Course Reflection – the logical conclusion?
Essential Question of the Week: Do we as a global society need to rethink copyright laws? What’s our role as educators in copyright usage in schools?
I’m a strong proponent of modernizing copyright laws to reflect changes in both technology AND in society, As part of this course, I added a Creative Commons Atttibution-Noncommercial-Share Alike License to this blog. I’m on track to become a truly 21st century “cyber-citizen”.
I still worry, however, about simply bowing to the inevitable: the inevitable, in this case, is the perhaps inescapable conclusion that technology is making digital “mashups” of content from a growing number of technically accessible sources the norm in the “cyber” world.
Should we just assign a Creative Commons license to everything out there and be done with it? Encourage our students to troll the web, grab a selection of keyword-linked bits, paste them up in an approximation of original thought (providing web-link attribution where it’s obviously not our own material) and throw in a few pithy aphorisms to give the piece the illusion of depth? It’s the way of the future, it seems.

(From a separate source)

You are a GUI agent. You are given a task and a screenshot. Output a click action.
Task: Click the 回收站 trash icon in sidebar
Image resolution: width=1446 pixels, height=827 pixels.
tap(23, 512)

But then a piece; a well-researched, documented and carefully crafted written piece, comes across my desk that forces me to re-think my complacency at accepting yet another small chipping away of traditional standards of scholarly research and creative expression. Make no mistake; I believe that the current penchant for posting every whimsy and personal conceit to the cyber-world at large is morphing the global pool of informative thought and creative expression into a quagmire of personal opinion superfluity.
The piece that got me thinking along this line was was an article in the March 20, 2009 issue of the Chronicle of Higher Education. forwarded to me by Dr. Jeff Harper, a thoughtful and broadly-read HS Counselor at our school, the article reminds me to consider the possible logical conclusions if we continue down the path which has brought us;
The Globalization of Cheating

Image reproduced from “Cheating Goes Global as Essay Mills Multiply” The Chronicle of Higher Education, March 20, 2009
Do we, as a global society, need to rethink copyright laws?” Of course. With the exponential growth of data and knowledge, we need to find new ways of exploiting and sharing original thought, recombining disparate ideas, and creating original new theses to explain our world. These kinds of creative endeavors should not be hamstrung by archaic systems of citation or attribution.
What’s our role as educators in copyright usage in schools?
- To move past the “letter of the law” approach focusing on a minimalist “what we can get away with” attitude, or “the world’s your oyster” approach promoting the tired rehashing of an ever-decreasing pool of original thought.
- To re-introduce a regard for intellectual property that seems to be slipping away, emphasizing, from our efforts at introducing students to scholarly research, the ethical consideration of using other people’s work in the service of our own.
- To consider the “logical conclusion” of promoting uncritical, smorgasbord-based information selection and regurgitation instead of meaningful data harvesting and thoughtful digestion leading to the synthesis of real new ideas.
I don’t believe that it’s possible to overstate the seriousness of this situation. We ignore the “globalization of cheating” at our, and our future decision-makers’, peril; perhaps at the peril of the very societies that have brought about this Information “Garden of Eden”.
How can I make such a broad, sweeping statement? I base this on Jared Diamond’s fifth core reason for societal collapse, which is “the political cultural, and social factors in a society which make it more or less likely that a society will succeed…”
I believe that our inability to retain certain core societal values truly does threaten our very future. Who will generate new Eureka experiences if we teach the next generation to just “borrow” without building on original ideas? Will the breadth and depth of “scholarly” thought wither from the inevitable decline of original thought when everyone is continually rehashing the thoughts of a few renegade thinkers? Will our society truly Fail, as proposed by Jared Diamond, because, among other things, we do not address root social problems that threaten to destablilize that society – like the “globalization of cheating”.
All of Diamond’s arguments are compelling – and truly frightening for the future. Worth 18 minutes of your time if you haven’t read the book…
TED Talk “Why Societies Collapse” http://www.ted.com/index.php/talks/jared_diamond_on_why_societies_collapse.html

Thanks for the link to the TED talk. I share your concerns. Particularly lamentable is the loss of funding and resources for newsrooms. Investigative journalism keeps governments from being totally unaccountable and it is really hard to replace that with blogs.